Author Correction: Salidroside promotes peripheral nerve regeneration based on tissue engineering strategy using Schwann cells and PLGA: in vitro and in vivo

Hui Liu 1,2,#, Peizhen Lv 1,3,#, Yongjia Zhu 4,#, Huayu Wu 5, Kun Zhang 1,4, Fuben Xu 1,6, Li Zheng 1,2,6,, Jinmin Zhao 1,2,4,7,
PMCID: PMC9192590  PMID: 35697753

Correction to: Scientific Reports 10.1038/srep39869, published online 05 January 2017

This Article contains errors, that were not addressed in the previous correction1.

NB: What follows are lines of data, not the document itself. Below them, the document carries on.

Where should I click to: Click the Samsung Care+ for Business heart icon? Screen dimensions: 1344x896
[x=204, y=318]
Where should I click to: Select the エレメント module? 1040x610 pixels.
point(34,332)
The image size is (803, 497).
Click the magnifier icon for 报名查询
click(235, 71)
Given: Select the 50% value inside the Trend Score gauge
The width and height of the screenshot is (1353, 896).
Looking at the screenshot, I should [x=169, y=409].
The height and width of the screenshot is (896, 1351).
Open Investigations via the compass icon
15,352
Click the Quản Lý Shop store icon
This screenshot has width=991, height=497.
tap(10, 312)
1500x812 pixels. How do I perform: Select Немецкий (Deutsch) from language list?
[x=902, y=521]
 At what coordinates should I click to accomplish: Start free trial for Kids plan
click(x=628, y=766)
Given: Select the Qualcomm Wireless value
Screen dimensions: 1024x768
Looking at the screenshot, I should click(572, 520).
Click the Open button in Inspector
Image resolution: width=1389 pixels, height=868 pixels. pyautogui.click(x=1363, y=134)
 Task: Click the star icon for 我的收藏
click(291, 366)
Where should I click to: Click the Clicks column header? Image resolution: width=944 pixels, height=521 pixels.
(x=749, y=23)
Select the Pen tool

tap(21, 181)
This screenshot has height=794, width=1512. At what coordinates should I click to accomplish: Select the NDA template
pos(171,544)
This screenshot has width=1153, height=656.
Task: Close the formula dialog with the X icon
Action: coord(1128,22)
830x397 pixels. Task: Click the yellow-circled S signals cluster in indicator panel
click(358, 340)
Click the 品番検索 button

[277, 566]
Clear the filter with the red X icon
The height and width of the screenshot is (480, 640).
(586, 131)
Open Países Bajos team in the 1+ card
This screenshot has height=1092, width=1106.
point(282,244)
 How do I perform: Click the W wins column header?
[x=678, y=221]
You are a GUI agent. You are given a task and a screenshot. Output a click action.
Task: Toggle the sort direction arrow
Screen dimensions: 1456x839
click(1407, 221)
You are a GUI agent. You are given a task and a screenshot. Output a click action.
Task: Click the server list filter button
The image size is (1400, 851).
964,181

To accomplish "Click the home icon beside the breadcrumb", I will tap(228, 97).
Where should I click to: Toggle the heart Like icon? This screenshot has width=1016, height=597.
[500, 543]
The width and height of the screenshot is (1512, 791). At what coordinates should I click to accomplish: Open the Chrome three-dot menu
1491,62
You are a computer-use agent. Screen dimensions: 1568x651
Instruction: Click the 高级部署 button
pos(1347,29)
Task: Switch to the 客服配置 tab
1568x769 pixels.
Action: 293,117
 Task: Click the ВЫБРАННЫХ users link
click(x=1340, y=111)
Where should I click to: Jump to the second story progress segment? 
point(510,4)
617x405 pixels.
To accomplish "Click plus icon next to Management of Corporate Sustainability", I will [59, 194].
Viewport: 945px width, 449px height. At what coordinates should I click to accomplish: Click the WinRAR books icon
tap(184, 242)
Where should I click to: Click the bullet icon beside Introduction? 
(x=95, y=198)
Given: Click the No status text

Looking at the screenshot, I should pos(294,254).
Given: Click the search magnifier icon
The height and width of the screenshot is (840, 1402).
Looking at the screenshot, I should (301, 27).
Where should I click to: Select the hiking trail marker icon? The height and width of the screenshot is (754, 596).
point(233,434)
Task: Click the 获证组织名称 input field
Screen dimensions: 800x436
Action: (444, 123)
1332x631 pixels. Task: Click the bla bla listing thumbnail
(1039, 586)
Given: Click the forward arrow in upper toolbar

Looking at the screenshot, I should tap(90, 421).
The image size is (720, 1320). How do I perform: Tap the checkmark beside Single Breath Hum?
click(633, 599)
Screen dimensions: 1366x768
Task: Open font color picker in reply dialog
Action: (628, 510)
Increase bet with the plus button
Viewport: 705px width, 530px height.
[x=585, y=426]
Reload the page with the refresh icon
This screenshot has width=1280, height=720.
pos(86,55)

In Figure 1E, the images for TCP at 2d, PLGA+S-0.1 at 4d, and TCP at 4d are incorrect. A corrected version of Figure 1 and its accompanying legend appear below.

Figure 1.

Figure 1

Effects of SDS on RSC 96 via MTT analysis in vitro. (A) Chemical structure of salidroside; (B) Preliminary drug screening analysis of RSC 96 treated on PLGA scaffold with different concentrations of salidroside after 3 days (n = 3, mean ± SEM); (C) Proliferative effects of salidroside on RSC96 on PLGA scaffold measured by MTT assay (n = 3, mean ± SEM). Different letters denote significances with P < 0.05 and the same letter shows no significant differences (P ≥ 0.05); (D) Quantitative data of the mean number of SCs. Data of each bar are shown as the mean of three independent experiments ± SD. Different letters denote significances with P < 0.05 and the same letter shows no significant differences (P ≥ 0.05); (E) Cell viability was measured by FDA/PI staining under microscope. (PLGA means cultured with 0 mM SDS, PLGA+S-0.1 means cultured with 0.1 mM SDS, PLGA+S-0.2 means cultured with 0.2 mM SDS, PLGA+S-0.4 means cultured with 0.4 mM SDS, TCP means cultured on TCP alone, TCP + s-0.2 means cultured with 0.2 mM SDS on TCP).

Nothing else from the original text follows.